И еще, кричит, угощение вас ждет на славу, мол, одних сардин португальских трофейных я целый ящик привез и приданное хорошее! Брат мой человек веселый, моряк ведь, ему все это даже нравится. Клеша ладонью расправил и ка-ак врежет про «наш гордый «Варяг»! Он поет, дядька мой с отцом невесты отношения выясняют, та стоит ни жива, ни мертва, шагу ступить боится, дед с попом у алтаря друг друга за бороды таскают, а тут еще оркестр подошел, команда инвалидная от колхоза, конюх рукой махнул, те кадриль пошли чесать.
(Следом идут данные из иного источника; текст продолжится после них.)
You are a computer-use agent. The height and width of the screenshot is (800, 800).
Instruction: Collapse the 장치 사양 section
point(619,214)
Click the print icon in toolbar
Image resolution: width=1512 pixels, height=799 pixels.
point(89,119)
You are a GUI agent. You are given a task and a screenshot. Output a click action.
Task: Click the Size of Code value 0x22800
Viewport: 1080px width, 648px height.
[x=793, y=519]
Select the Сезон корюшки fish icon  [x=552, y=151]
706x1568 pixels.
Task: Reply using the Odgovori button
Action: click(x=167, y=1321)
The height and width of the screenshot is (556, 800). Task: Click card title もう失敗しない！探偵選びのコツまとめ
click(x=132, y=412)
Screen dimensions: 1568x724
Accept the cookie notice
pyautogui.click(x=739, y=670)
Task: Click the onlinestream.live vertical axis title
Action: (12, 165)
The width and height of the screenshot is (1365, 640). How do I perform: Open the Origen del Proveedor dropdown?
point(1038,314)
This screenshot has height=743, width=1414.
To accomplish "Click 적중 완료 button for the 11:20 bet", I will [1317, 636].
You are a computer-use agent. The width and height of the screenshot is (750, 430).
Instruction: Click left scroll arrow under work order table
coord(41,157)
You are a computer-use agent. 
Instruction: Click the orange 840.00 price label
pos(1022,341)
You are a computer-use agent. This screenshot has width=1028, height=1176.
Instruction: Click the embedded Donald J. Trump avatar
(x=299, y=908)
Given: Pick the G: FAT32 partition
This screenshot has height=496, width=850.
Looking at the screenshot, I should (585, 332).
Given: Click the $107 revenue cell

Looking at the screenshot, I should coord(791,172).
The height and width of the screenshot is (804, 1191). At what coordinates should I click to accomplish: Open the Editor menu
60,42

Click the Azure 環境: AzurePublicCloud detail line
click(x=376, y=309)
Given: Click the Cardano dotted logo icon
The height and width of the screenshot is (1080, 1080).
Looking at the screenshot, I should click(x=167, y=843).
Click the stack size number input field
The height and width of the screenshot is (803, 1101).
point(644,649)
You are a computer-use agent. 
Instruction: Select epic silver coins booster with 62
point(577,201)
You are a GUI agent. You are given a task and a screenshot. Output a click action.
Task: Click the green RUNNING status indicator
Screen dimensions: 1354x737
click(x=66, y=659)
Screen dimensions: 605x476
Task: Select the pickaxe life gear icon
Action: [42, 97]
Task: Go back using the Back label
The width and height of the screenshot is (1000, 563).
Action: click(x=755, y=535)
Ну, тут уже все в пляс пустились, а дед мой с отцом невесты, как оказалось, по рукам ударили – младшую дочку, как только я подрасту, за меня выдать, чтоб никому обидно не было. А кому мне было жаловаться? Разве что Славке? Рассказать рассказал, а кончилось все хорошей дракой, потому что Славка повел себя по-хамски и когда я сказал ему, кого мне в жены подсовывают, лишь плечами пожал. «Какая, - говорит, - разница, кого. У всех вдоль, ни у кого поперек…» Я ему про Юлю, а он, гад, ухмыльнулся во весь свой щербатый рот и говорит: «Да че я, не знаю, что ли, как ты с ней жался? Знаю давно». Я, от такой наглости растерялся и говорю: «Ты что, с кем это я жался?», а он, зараза, зевнул нарочно, как будто ему на все начхать и говорит: «Ну, с девкой этой, как ее, Нюркой, что ли или Валькой?..»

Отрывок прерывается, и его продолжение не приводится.